AFP: The United States, following crunch talks in London, geared up for a week of tough negotiations with other world powers over a draft UN resolution to impose sanctions against Iran for its nuclear program. LONDON, Oct 7, 2006 (AFP) – The United States, following crunch talks in London, geared up for a week of tough negotiations with other world powers over a draft UN resolution to impose sanctions against Iran for its nuclear program.
Senior US official Nicholas Burns said the five permanent UN Security Council members — the United States, Russia, China, Britain, and France — plus Germany would start drafting next week a sanctions resolution.
However, he conceded that the tough part would be deciding the extent of punitive measures following the talks here that involved US Secretary of State Condoleezza Rice and her five counterparts. Burns was also present.
British Foreign Secretary Margaret Beckett, speaking on behalf of the six following the meeting she chaired in London, said Friday that the issue of sanctions was now back on the front burner.
“We’re deeply disappointed that … Iran is not prepared to suspend its enrichment-related and reprocessing activities as required by the IAEA (International Atomic Energy Agency) board and made mandatory in Security Council resolution 1696,” Beckett said.
“Accordingly we will now consult on measures under article 41 of chapter 7 of the UN charter as envisaged in that resolution,” she added.
Article 41 allows the Security Council to impose diplomatic and economic sanctions on member nations to enforce compliance with its resolutions.
Burns, the US under secretary of state and pointman on Iran, said that work on a new resolution would probably start on Tuesday or Wednesday with a video conference involving his five counterparts.
The discussions would be pursued immediately afterward among the ambassadors at the United Nations of the six powers, he added.
“I am quite confident that we are now heading towards a sanctions resolution,” Burns told BBC radio on Saturday.

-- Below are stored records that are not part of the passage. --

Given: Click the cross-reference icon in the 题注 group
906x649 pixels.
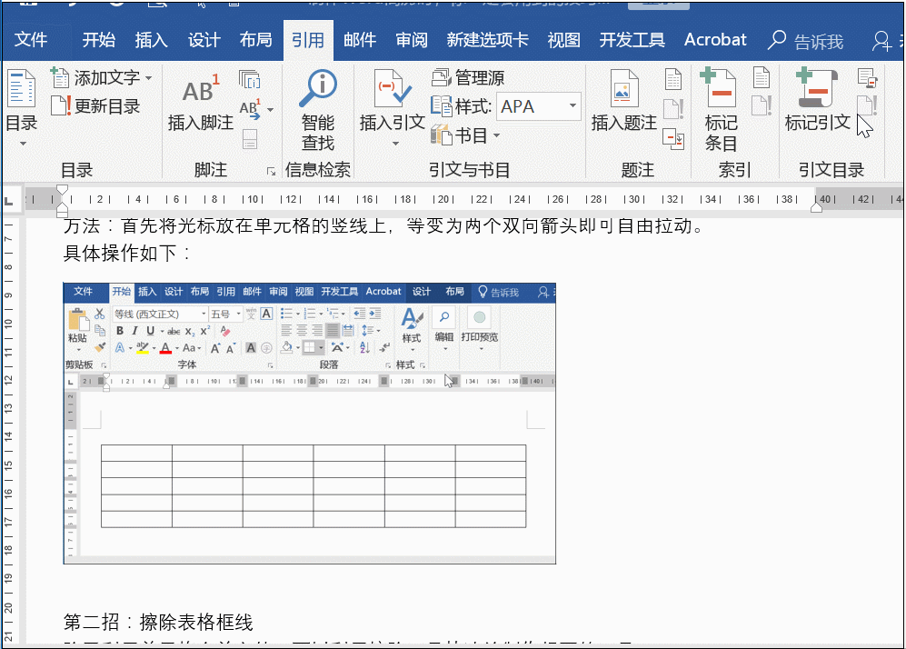Looking at the screenshot, I should (x=673, y=137).
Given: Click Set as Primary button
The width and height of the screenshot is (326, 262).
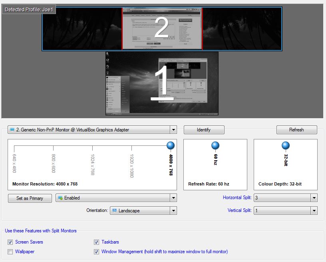Looking at the screenshot, I should [30, 198].
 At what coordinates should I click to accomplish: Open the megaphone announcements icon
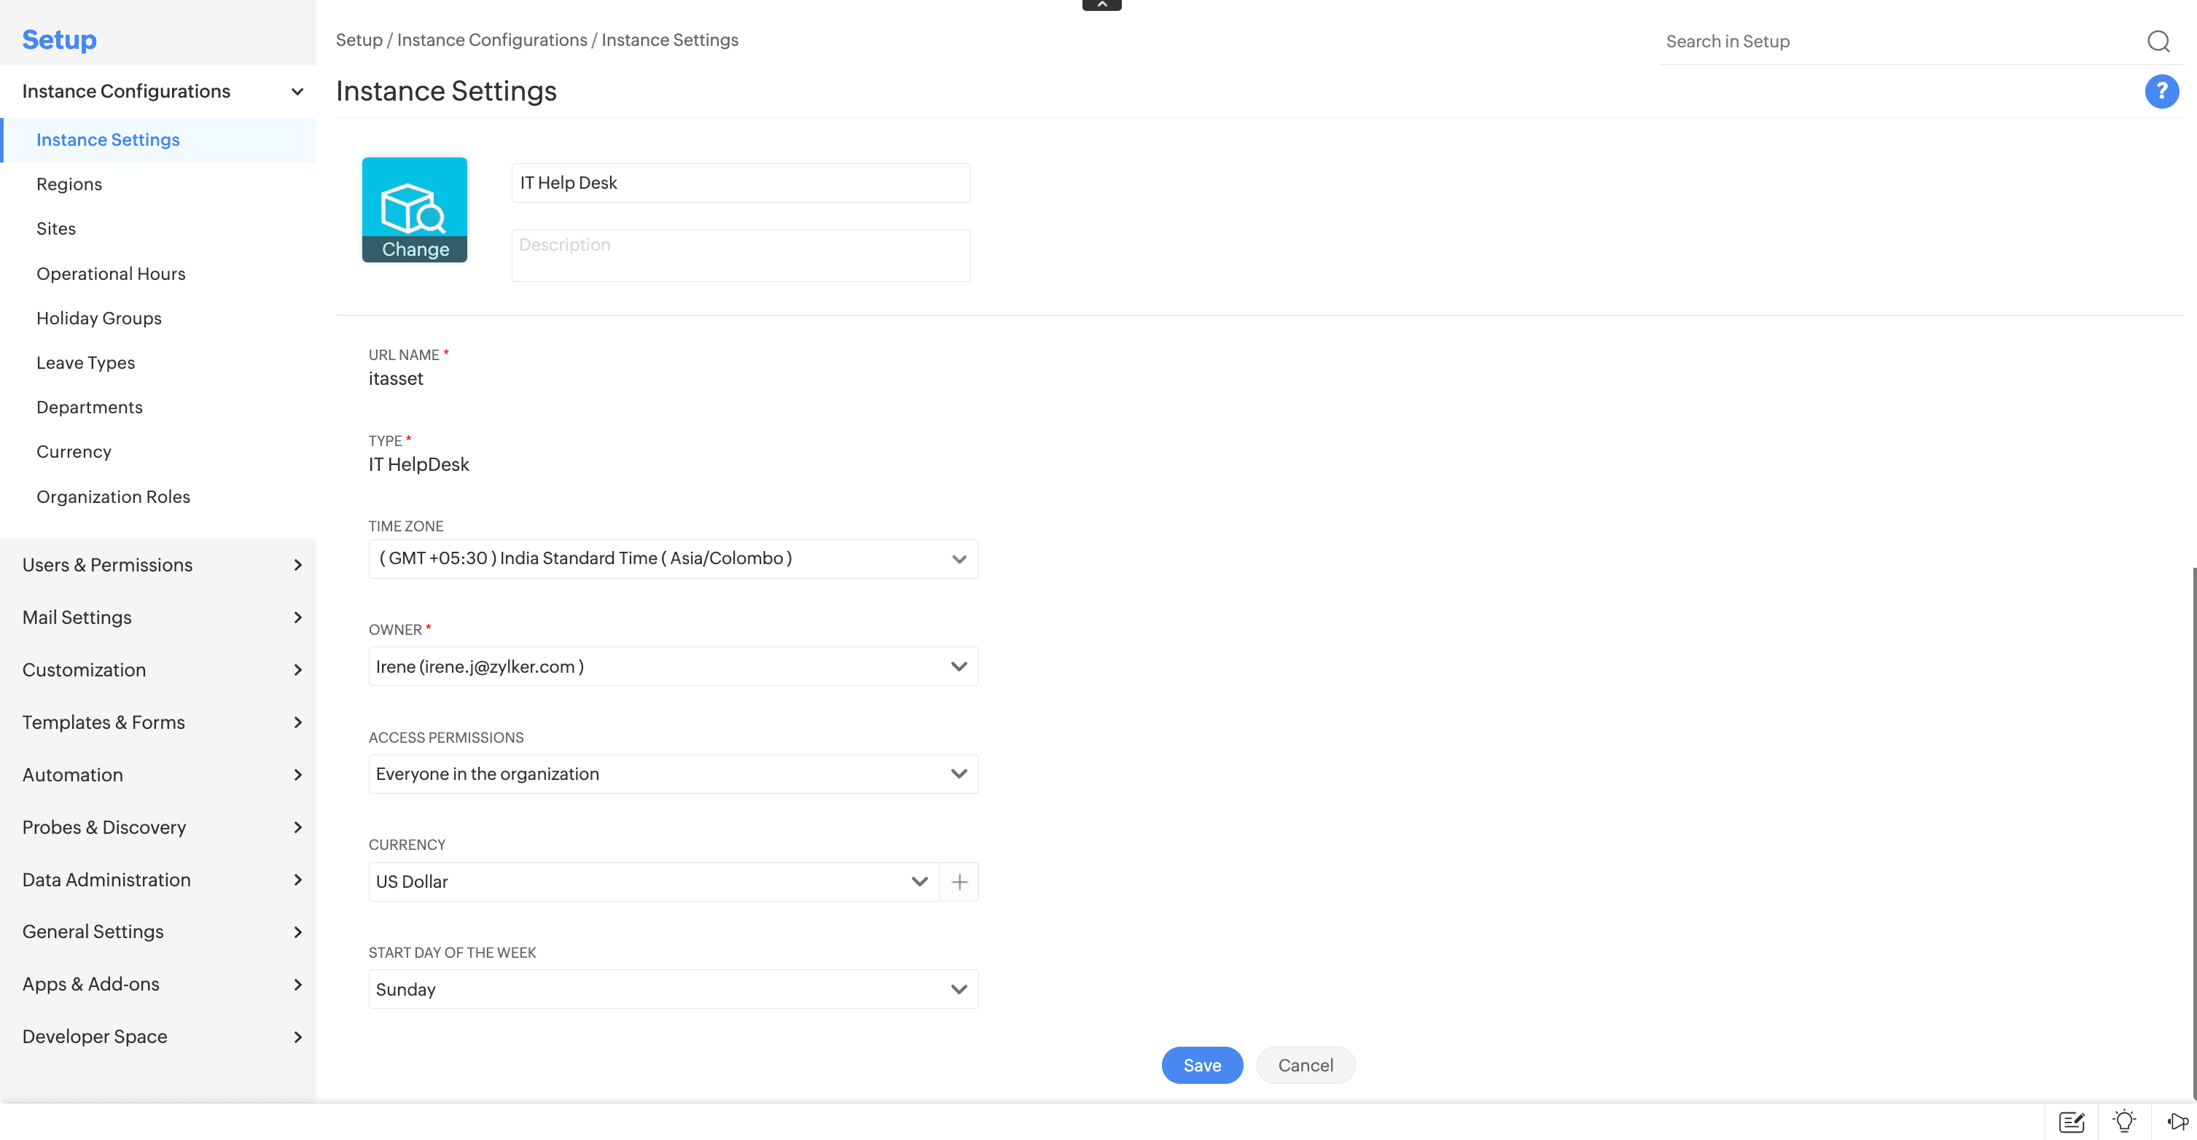pyautogui.click(x=2177, y=1120)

“There will be tough negotiations ahead to define the specific nature of those sanctions. This is always a complex business.”
Burns played down suggestions that Russia and China remain reluctant to pursue sanctions against Iran, despite its refusal to comply with an earlier Security Council resolution calling on Tehran to suspend uranium enrichment.

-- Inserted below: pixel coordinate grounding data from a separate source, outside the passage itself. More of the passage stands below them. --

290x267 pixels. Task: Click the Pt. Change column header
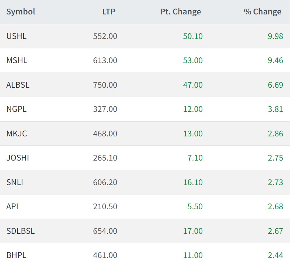(x=180, y=12)
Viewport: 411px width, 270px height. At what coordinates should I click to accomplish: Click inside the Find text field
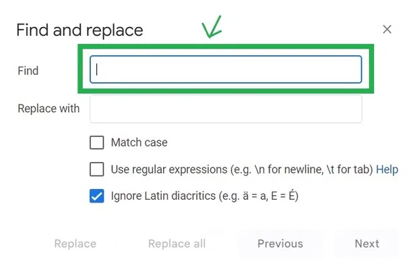(226, 70)
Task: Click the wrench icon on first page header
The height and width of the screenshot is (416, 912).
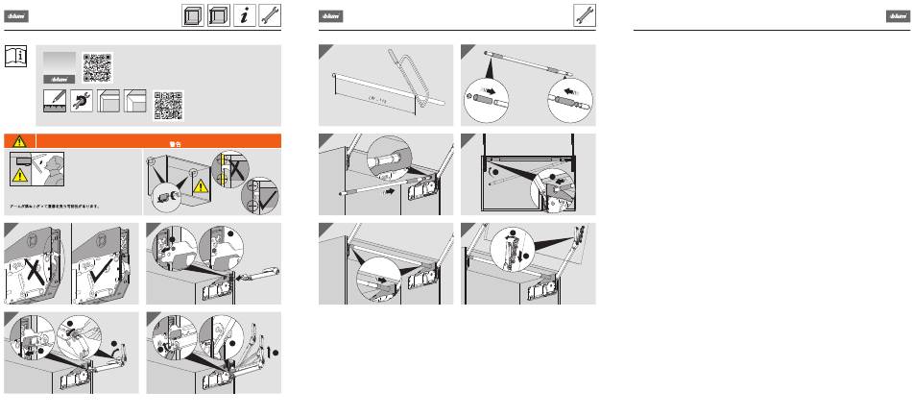Action: (270, 15)
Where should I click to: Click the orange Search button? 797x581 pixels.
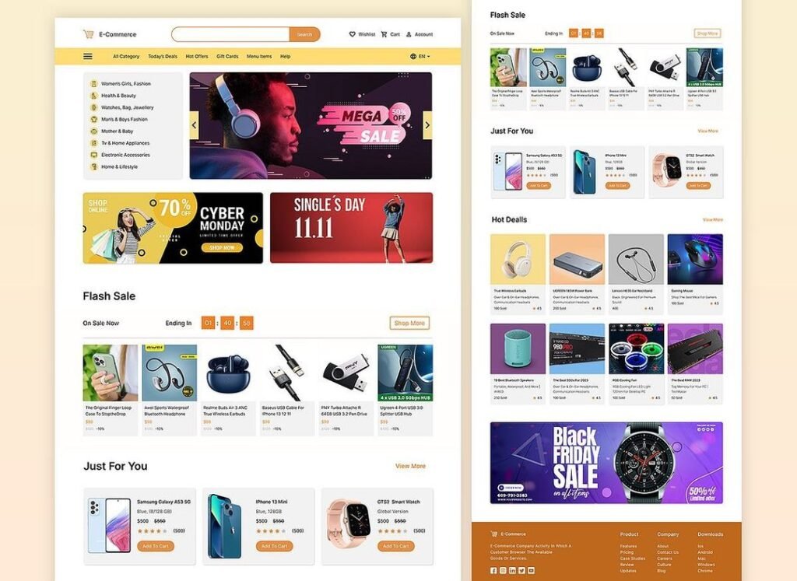[304, 34]
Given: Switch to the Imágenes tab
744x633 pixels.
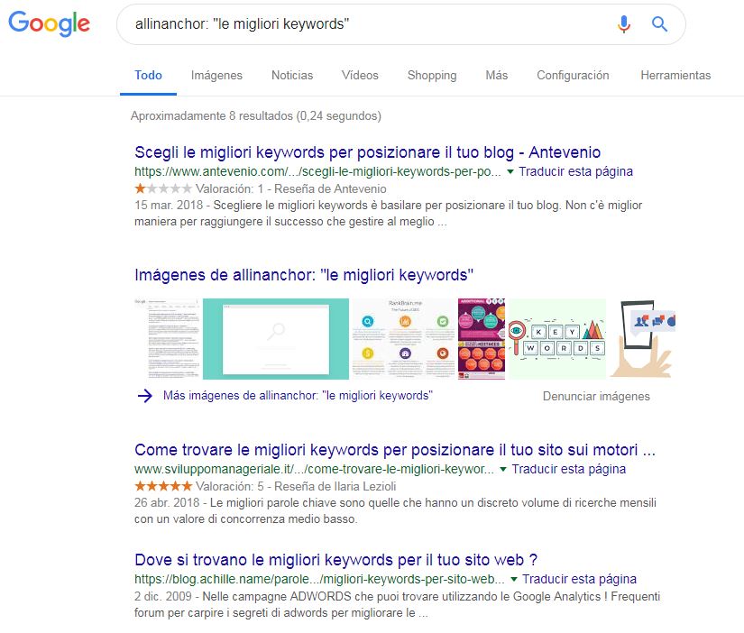Looking at the screenshot, I should tap(216, 76).
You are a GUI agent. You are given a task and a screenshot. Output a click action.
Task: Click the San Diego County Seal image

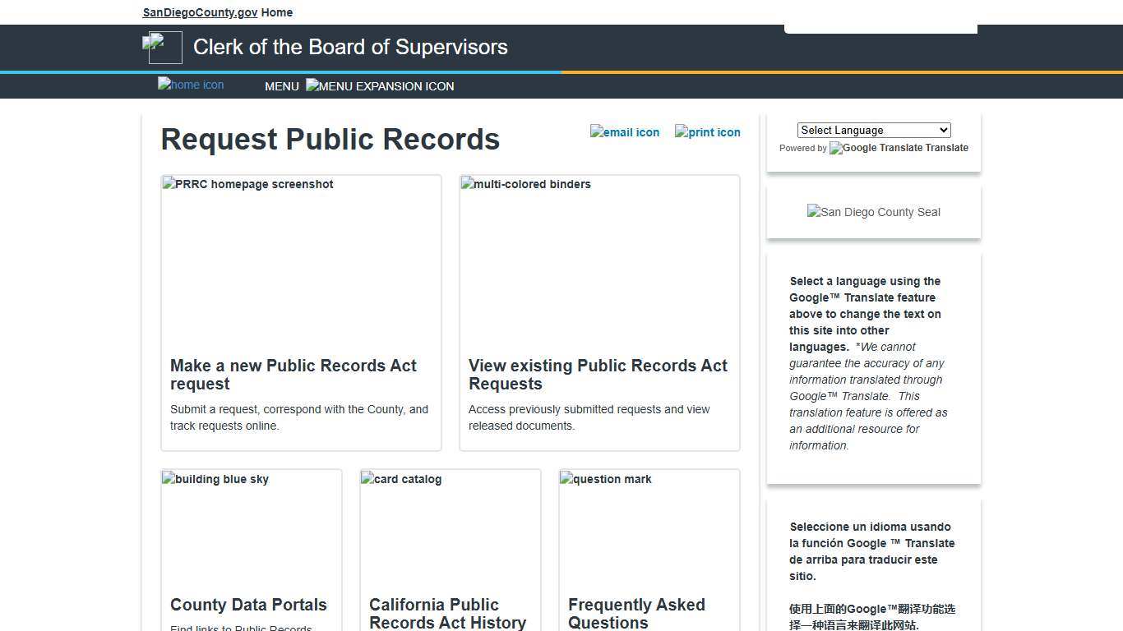click(873, 212)
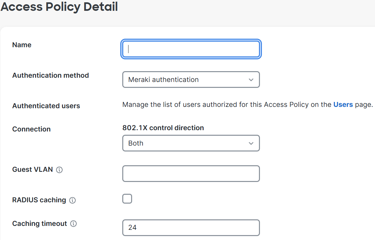The height and width of the screenshot is (240, 375).
Task: Click the Authentication method label
Action: pyautogui.click(x=50, y=75)
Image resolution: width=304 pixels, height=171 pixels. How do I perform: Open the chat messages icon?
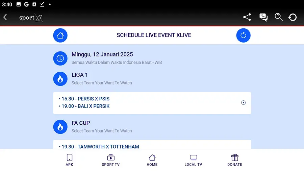coord(263,17)
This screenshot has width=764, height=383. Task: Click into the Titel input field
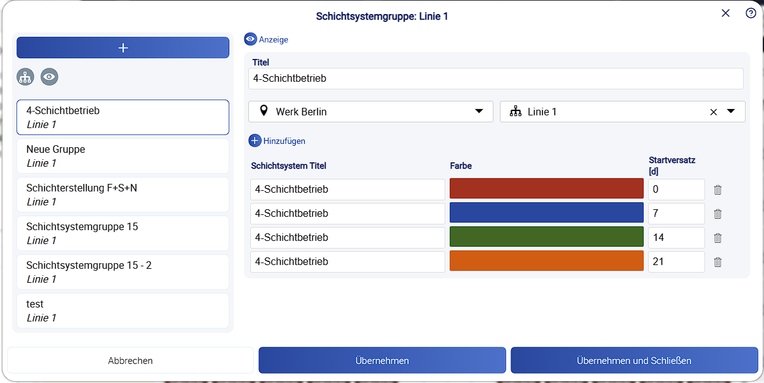496,79
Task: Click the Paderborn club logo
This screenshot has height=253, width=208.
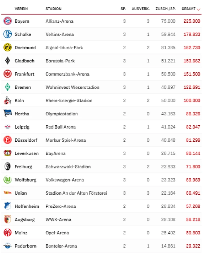Action: click(x=7, y=246)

“It is very clear that this group of countries is united,” Burns said. “The Iranians believed, apparently, that they could divide this group. They haven’t succeeded in doing that.
Russian Foreign Minister Sergei Lavrov, whose country has balked at US-led calls for sanctions on Tehran, reiterated after the talks here Friday that the standoff still could be resolved through negotiations.
Foreign Secretary Margaret Beckett, who chaired the talks, cautioned tough work lay ahead.
“It will be some little time before we are actually in the security council. It will require a great deal of work and understanding,” Beckett said.
The foreign ministers here insisted that the door remains open to negotiations if the Islamic republic were to back down.
“We decided in unison to work together in the coming days” on “sanctions which are proportionate and reversible,” said French Foreign Minister Philippe Douste-Blazy.
“The door to dialogue will remain open,” he added.
Washington has long led charges that Iran’s nuclear program is a covert grab for atomic weapons, something that Tehran has hotly denied. Tehran argues that the nuclear program is purely for civilian energy purposes.
European Union foreign policy chief Javier Solana has held a series of talks with Iranian negotiators in recent months in order to get them to consider EU trade proposals in exchange for halting nuclear enrichment, but pressure for an accord intensified after Iran failed to meet a UN deadline by August 31.
Rice has said the United States wants a graduated series of sanctions, to be implemented through multiple UN resolutions that would ramp up pressure on Iran if it persists with its nuclear program.
The first set of measures is expected to focus on preventing the supply of material and funding for Iran’s nuclear or ballistic missile programmes.
Other steps could include asset freezes and travel bans on officials linked to possible Iranian weapons programmes.